Concert venue in Copenhagen, Denmark

Tivoli Concert Hall (Tivolis Koncertsal) is a 1,660-capacity concert hall at Tivoli Gardens in Copenhagen, Denmark. The building, which was designed by Frits Schlegel and Hans Hansen, was built between 1954 and 1956. The concert hall is used for classical music (e.g. Tivoli Symphony Orchestra), Broadway musicals, and jazz musicians.

==History==
The hall used to host pop and rock concerts. Notable artists that have performed at the venue include Mireille Mathieu, The Grateful Dead, Country Joe and the Fish, Ike & Tina Turner, Elton John, Procol Harum, Saga, Uriah Heep, Cream, Jerry Lee Lewis, Jethro Tull and Norah Jones. Today it is mostly used for classical, acoustic, and jazz music. The Eurovision Song Contest 1964 was broadcast from the auditorium.

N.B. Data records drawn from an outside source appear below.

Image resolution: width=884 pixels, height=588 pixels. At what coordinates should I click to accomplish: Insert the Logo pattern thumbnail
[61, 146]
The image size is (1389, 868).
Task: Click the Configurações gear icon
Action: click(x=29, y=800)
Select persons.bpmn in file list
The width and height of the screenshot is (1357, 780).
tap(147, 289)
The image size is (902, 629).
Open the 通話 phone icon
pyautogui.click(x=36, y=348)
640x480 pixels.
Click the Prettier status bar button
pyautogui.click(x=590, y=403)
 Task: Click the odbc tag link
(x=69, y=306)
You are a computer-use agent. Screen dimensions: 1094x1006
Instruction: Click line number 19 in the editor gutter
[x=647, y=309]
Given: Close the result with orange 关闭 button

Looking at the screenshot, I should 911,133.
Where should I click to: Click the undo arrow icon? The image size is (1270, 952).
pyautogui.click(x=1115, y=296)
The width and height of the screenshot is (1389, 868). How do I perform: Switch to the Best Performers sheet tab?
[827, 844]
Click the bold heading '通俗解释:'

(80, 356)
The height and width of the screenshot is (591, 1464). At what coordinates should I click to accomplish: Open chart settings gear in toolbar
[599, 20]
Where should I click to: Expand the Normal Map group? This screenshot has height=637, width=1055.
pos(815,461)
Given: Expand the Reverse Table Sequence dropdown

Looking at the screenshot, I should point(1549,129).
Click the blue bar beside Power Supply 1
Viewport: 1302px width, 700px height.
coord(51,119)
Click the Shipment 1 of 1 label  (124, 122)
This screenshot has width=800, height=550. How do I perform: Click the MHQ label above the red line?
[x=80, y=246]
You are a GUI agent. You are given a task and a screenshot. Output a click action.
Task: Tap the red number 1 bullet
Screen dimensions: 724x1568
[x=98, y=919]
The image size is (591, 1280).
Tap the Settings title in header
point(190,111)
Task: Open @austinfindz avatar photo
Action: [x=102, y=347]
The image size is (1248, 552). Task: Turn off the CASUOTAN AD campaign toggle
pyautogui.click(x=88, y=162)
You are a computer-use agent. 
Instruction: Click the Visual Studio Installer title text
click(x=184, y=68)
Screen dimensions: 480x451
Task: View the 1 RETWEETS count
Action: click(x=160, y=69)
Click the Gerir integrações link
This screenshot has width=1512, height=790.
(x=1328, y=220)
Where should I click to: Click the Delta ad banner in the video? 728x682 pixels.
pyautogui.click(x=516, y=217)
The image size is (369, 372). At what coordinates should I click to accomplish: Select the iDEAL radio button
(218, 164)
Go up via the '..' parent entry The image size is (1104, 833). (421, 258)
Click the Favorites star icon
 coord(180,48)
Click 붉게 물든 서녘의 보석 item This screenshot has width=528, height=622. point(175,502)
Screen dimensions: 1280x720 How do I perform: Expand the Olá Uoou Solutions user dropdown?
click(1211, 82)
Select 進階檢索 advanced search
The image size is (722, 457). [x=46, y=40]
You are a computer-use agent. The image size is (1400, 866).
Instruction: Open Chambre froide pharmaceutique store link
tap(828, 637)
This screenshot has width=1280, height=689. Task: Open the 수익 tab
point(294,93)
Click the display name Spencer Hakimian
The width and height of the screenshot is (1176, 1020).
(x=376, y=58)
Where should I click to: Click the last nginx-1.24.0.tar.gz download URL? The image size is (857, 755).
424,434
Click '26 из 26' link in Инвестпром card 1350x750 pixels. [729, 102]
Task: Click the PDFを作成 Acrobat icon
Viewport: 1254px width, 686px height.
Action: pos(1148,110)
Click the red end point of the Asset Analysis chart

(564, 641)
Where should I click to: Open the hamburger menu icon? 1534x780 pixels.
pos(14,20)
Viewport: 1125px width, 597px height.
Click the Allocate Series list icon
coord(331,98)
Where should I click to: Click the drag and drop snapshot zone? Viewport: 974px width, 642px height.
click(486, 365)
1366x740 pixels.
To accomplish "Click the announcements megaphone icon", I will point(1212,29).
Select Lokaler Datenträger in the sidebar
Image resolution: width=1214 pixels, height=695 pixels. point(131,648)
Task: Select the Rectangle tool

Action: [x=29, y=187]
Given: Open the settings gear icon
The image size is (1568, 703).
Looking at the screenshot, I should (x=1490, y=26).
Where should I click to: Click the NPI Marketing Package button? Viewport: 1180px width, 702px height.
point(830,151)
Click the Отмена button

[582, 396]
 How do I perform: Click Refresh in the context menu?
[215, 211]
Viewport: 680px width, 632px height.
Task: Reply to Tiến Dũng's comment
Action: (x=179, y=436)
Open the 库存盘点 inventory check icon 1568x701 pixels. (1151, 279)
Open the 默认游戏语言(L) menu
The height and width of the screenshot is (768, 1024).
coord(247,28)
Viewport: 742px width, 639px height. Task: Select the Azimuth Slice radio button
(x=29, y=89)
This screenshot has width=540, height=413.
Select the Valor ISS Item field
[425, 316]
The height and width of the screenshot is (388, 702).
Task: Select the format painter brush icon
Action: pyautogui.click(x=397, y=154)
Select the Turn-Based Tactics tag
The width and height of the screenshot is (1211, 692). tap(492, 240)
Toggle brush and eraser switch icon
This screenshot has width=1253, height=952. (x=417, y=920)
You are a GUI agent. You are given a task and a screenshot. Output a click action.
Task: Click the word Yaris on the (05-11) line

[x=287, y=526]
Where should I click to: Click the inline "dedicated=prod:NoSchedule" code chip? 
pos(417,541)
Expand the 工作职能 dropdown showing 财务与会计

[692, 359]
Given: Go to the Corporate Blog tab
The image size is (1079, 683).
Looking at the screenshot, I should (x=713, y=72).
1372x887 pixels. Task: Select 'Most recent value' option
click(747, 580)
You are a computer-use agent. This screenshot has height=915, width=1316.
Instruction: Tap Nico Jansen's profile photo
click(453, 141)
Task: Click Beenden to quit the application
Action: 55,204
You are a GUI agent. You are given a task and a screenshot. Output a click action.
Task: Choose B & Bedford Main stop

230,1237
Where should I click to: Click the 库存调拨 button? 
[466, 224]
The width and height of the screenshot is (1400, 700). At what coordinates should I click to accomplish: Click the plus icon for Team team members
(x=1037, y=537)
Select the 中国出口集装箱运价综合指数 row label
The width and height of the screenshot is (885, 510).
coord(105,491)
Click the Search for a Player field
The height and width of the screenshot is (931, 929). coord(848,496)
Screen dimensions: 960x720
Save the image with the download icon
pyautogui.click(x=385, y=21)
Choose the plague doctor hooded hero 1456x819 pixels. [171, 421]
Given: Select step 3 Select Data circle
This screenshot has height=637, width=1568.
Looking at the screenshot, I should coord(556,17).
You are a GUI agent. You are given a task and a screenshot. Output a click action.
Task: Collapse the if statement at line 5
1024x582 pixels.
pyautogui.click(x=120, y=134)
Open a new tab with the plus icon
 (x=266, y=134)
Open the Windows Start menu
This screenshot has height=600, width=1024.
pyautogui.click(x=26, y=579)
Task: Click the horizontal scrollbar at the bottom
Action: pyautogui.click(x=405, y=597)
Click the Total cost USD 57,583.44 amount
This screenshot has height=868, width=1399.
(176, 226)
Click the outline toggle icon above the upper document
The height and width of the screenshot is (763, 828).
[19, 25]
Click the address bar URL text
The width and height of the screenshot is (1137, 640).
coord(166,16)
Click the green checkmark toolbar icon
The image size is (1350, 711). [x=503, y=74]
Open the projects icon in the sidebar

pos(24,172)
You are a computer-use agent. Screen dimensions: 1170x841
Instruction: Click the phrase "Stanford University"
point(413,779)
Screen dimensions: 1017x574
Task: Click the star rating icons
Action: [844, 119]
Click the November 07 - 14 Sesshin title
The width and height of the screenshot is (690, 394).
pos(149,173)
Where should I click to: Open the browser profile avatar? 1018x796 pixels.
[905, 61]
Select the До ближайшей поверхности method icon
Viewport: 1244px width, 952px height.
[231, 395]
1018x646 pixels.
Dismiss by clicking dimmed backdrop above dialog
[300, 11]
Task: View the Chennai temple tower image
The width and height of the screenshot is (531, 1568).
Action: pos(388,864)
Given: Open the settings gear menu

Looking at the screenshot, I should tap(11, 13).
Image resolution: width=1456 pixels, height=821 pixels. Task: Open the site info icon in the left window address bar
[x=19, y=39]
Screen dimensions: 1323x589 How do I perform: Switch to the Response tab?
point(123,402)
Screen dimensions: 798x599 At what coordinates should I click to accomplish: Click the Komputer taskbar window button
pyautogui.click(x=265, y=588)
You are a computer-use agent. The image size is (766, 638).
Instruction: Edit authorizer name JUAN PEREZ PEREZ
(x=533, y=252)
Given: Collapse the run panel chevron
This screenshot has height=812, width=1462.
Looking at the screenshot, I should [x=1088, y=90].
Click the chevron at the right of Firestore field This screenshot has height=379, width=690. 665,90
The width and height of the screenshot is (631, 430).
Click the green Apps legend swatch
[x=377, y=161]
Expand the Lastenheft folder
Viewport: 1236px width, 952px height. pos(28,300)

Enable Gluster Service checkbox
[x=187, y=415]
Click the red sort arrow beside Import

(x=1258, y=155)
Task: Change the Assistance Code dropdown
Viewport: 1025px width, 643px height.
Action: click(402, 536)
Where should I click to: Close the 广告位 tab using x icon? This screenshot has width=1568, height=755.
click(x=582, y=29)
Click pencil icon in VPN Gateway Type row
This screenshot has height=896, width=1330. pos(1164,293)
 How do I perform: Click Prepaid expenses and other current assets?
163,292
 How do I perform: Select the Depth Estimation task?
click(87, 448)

===The first concert hall===
The first concert hall in Tivoli Gardens opened in 1843. It was expanded in 1873 and is the building now known as the Glass Hall. Hans Christian Lumbye was music director and chief conductor from 1843 until 1872. He wrote almost 700 compositions for the orchestra, especially polkas, valses and galops.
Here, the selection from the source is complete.